Artikel 41 is gebaseerd op het bestaan van de Unie als een rechtsgemeenschap waarvan de kenmerken zijn ontwikkeld door de jurisprudentie, die met name behoorlijk bestuur heeft erkend als algemeen rechtsbeginsel (zie onder meer het arrest van het Hof van 31 maart 1992 in zaak C-255/90 P, Burban, Jurispr. 1992, blz. I-2253, en de arresten van het Gerecht van eerste aanleg van 18 september 1995 in zaak T-167/94, Nölle, Jurispr. 1995, blz. II-2589, en van 9 juli 1999 in zaak T-231/97, New Europe Consulting e.a., Jurispr. 1999, blz. II-2403). De formulering van dit recht in de eerste twee leden vloeit voort uit de jurisprudentie (arresten van het Hof van 15 oktober 1987 in zaak 222/86, Heylens, Jurispr. 1987, blz. 4097, punt 15, van 18 oktober 1989 in zaak 374/87, Orkem, Jurispr. 1989, blz. 3283, van 21 november 1991 in zaak C-269/90, TU München, Jurispr. 1991, blz. I-5469; en de arresten van het Gerecht van eerste aanleg van 6 december 1994 in zaak T-450/93, Lisrestal, Jurispr. 1994, blz. II-1177, van 18 september1995 in zaak T-167/94, Nölle, Jurispr. 1995, blz. II-2589) en, wat de motiveringsplicht betreft, uit artikel 253 VEG, nu vervangen door artikel [I-37, lid 2], van de Grondwet (zie tevens de rechtsgrondslag in Artikel [III-300] van de Grondwet voor de aanneming van wetgeving in het belang van een open, efficiënte en onafhankelijke Europese openbare dienst).

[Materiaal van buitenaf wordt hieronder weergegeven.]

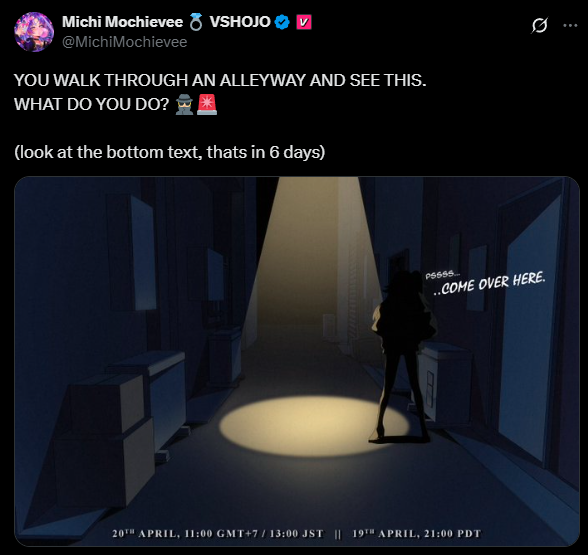The image size is (588, 555).
Task: Click the '..COME OVER HERE.' caption in image
Action: [x=489, y=284]
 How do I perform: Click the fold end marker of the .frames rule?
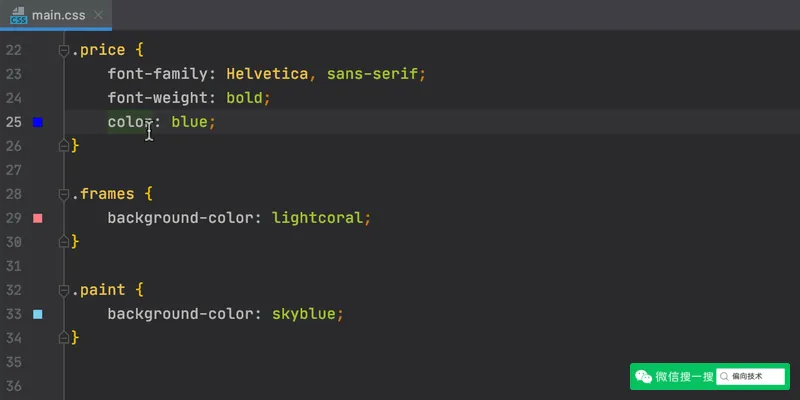pos(64,241)
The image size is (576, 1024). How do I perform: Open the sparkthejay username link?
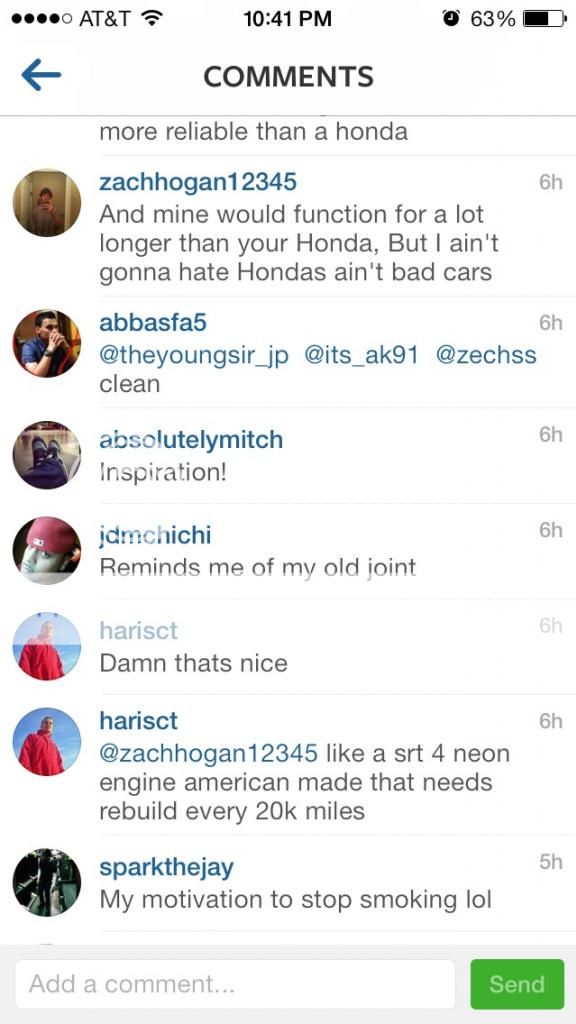(x=167, y=868)
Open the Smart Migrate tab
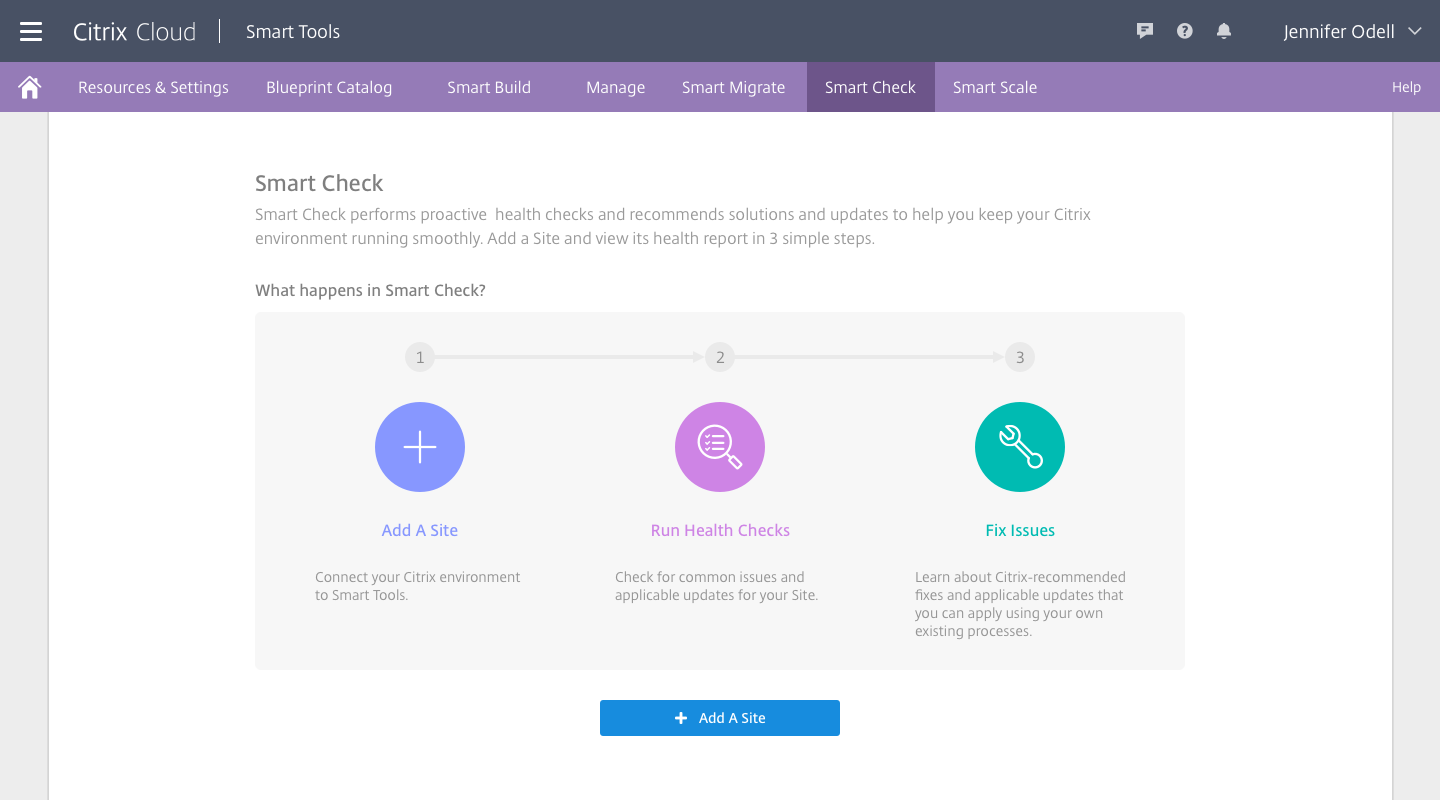The height and width of the screenshot is (800, 1440). [x=733, y=87]
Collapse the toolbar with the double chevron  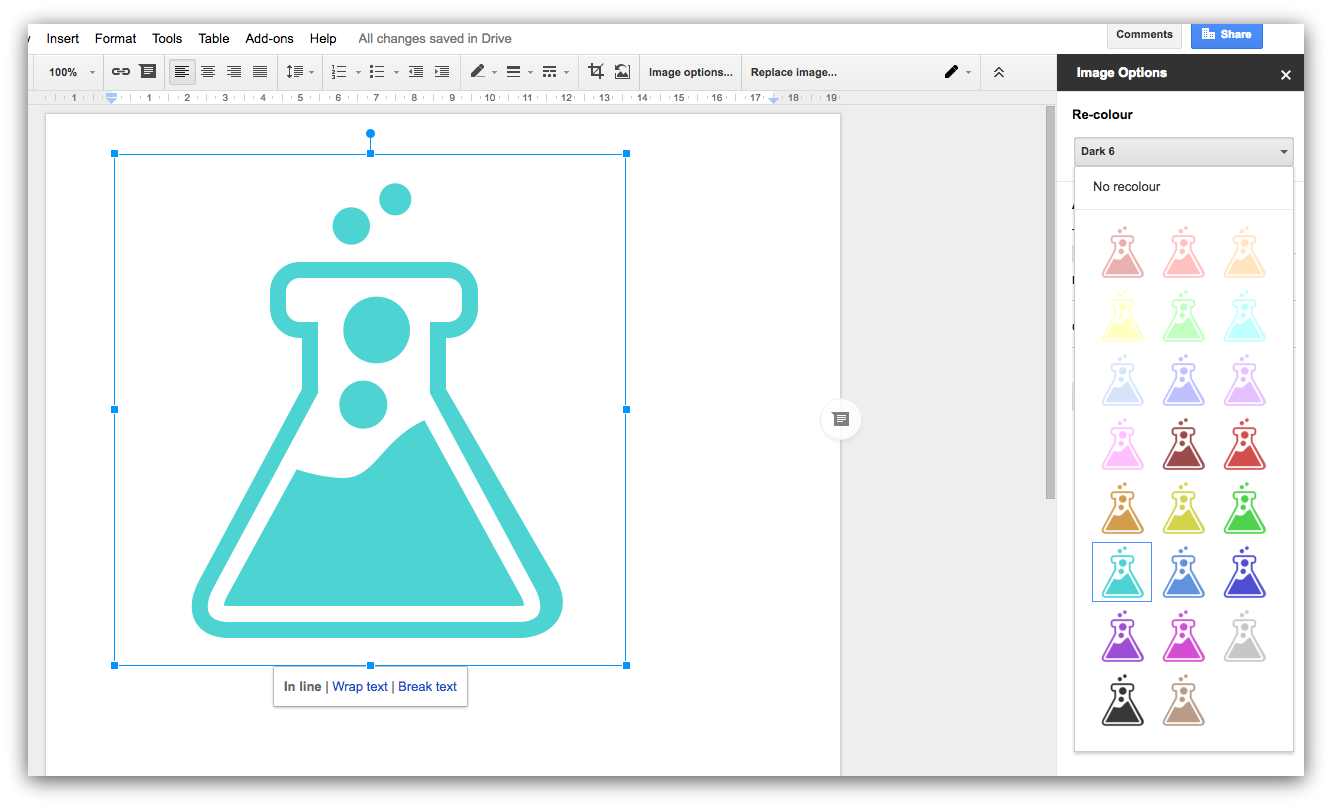[x=999, y=71]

Lid 3 behelst het recht dat nu door artikel [III-333] van de Grondwet gewaarborgd is. Lid 4 geeft het recht weer dat nu door de artikelen [I-8, vierde streepje, en III-9] van de Grondwet gewaarborgd is. Overeenkomstig artikel 52, lid 2, van het Handvest vinden deze rechten toepassing onder de voorwaarden en binnen de grenzen die bij deel III van de Grondwet zijn gesteld.

Het recht op een doeltreffende voorziening in rechte, dat een belangrijk aspect van deze kwestie is, wordt gewaarborgd in artikel 47 van het Handvest.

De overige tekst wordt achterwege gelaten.